We had a long-running thread on California secession, and it was clear that the supporters of the measure had no answers for any of the rather obvious practical questions about how secession would work. The US Federal government owns almost half of California’s land outright, for example. Some of that is big empty space, some of that is highly valuable naval bases. So would Calexitfornia end up with 45% of its land owned by a foreign country, or would it pay to buy the land from the Feds, or would it expect congress to vote to give it a bunch of land for free (unlikely to say the least), or would it seize the land (no longer peaceful)? Would Calexitfornians try keep their US citizenship, which means continuing to pay US income taxes among other things, or would they become foreign nationals and no longer be able to enter the US without a VISA? What would happen with Social Security benefits when they split off? Where would California get its water, since currently it relies on an inter-state compact and treaties between the US and Mexico, neither of which it would be a party to as a new country?

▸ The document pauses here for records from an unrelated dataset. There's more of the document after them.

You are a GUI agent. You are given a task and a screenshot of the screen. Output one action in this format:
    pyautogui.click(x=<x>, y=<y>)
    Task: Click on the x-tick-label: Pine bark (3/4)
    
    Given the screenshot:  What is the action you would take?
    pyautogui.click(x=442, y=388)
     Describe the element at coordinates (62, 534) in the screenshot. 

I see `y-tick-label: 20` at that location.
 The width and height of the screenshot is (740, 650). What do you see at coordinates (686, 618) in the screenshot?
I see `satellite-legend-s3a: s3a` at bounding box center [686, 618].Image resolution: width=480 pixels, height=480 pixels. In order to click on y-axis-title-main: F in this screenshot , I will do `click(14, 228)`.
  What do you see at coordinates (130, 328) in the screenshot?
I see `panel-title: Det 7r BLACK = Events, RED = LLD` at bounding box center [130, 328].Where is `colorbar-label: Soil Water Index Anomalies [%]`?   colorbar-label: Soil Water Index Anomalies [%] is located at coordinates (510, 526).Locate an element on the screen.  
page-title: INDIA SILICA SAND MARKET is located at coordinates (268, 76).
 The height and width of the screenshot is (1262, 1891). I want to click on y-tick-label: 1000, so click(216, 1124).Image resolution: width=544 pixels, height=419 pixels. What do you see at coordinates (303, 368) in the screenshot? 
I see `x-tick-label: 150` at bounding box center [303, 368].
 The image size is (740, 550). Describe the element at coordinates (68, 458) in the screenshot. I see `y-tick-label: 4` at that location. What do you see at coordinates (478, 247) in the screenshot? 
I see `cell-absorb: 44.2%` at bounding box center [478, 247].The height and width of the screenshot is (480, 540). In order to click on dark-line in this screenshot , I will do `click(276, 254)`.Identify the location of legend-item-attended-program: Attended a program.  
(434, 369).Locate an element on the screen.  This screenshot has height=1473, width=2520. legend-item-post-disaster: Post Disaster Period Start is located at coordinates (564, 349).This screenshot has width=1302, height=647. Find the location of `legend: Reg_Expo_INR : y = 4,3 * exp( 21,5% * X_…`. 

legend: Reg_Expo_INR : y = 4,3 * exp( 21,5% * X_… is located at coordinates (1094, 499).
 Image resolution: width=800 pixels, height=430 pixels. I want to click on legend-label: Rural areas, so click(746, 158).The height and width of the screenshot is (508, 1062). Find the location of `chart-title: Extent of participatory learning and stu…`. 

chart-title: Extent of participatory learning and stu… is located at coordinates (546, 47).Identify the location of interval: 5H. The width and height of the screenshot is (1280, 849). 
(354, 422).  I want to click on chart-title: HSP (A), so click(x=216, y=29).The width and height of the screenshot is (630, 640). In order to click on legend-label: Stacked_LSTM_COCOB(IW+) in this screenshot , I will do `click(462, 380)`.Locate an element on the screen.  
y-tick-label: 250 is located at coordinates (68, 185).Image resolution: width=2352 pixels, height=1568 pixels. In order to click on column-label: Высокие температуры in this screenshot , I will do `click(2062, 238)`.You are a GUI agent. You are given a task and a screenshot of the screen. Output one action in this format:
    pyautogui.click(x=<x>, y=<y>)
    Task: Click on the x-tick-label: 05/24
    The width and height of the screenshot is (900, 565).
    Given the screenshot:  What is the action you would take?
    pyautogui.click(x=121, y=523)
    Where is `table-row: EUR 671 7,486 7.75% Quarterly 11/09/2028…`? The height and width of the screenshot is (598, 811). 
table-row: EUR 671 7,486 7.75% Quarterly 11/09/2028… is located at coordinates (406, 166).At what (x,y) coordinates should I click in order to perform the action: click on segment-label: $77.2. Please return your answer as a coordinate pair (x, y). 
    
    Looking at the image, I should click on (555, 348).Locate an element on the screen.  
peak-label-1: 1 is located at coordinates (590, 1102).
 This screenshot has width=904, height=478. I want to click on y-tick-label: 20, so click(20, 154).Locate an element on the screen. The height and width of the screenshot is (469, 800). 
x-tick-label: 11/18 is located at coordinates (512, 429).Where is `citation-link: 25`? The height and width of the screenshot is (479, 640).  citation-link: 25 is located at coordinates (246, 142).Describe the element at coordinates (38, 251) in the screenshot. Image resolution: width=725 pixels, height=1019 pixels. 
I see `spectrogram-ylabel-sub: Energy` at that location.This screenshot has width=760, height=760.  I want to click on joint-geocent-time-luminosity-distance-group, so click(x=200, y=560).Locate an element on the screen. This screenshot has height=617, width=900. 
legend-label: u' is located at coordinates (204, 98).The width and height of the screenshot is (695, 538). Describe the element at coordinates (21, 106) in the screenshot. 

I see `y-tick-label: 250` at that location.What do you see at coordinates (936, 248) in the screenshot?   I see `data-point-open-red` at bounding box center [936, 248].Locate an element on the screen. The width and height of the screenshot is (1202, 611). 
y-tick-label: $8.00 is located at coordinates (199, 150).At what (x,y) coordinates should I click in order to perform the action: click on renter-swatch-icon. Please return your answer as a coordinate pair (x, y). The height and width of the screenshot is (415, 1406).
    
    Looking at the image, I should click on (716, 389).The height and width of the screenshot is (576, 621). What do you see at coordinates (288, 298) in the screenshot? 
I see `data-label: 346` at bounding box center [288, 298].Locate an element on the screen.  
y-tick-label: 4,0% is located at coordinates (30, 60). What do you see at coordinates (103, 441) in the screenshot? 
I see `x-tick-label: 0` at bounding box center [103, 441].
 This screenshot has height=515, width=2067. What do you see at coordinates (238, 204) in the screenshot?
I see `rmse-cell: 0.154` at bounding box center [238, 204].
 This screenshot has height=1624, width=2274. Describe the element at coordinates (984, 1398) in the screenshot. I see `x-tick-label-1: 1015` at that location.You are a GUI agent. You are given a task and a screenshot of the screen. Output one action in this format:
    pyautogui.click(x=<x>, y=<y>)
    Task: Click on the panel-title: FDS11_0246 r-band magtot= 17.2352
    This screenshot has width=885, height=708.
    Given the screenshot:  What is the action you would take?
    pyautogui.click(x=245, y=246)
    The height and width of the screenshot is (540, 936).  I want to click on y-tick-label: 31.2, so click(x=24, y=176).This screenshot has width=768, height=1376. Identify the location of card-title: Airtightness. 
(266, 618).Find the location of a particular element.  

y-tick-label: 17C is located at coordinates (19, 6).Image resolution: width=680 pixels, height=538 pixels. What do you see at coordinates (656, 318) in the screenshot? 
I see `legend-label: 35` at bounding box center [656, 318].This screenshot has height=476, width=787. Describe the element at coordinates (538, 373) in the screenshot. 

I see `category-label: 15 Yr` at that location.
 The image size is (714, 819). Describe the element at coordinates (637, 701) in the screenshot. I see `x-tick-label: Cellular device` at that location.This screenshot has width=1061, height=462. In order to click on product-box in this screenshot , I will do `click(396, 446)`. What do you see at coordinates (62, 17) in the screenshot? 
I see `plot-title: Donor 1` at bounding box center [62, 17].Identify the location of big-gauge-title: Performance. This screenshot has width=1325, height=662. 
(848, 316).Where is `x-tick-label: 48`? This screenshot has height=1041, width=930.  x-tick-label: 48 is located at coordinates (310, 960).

Having 51% of the state sign a petition saying ‘we won’t out’ isn’t really any better than a temper tantrum, you’d need to come up with solid answers for all of these points and more.
Probably the same as the argument against the conservative parts of Maine, NH, and Vermont from immediately voting to secede from the new country of MaineHampMont and petitioning the US for reentry. Once you start down the path that people have the right to just split off with a simple majority vote, there’s no argument for arguing that US states in particular are special and that counties, cities, neighborhoods, and other reasons should be forbidden to secede under the same logic.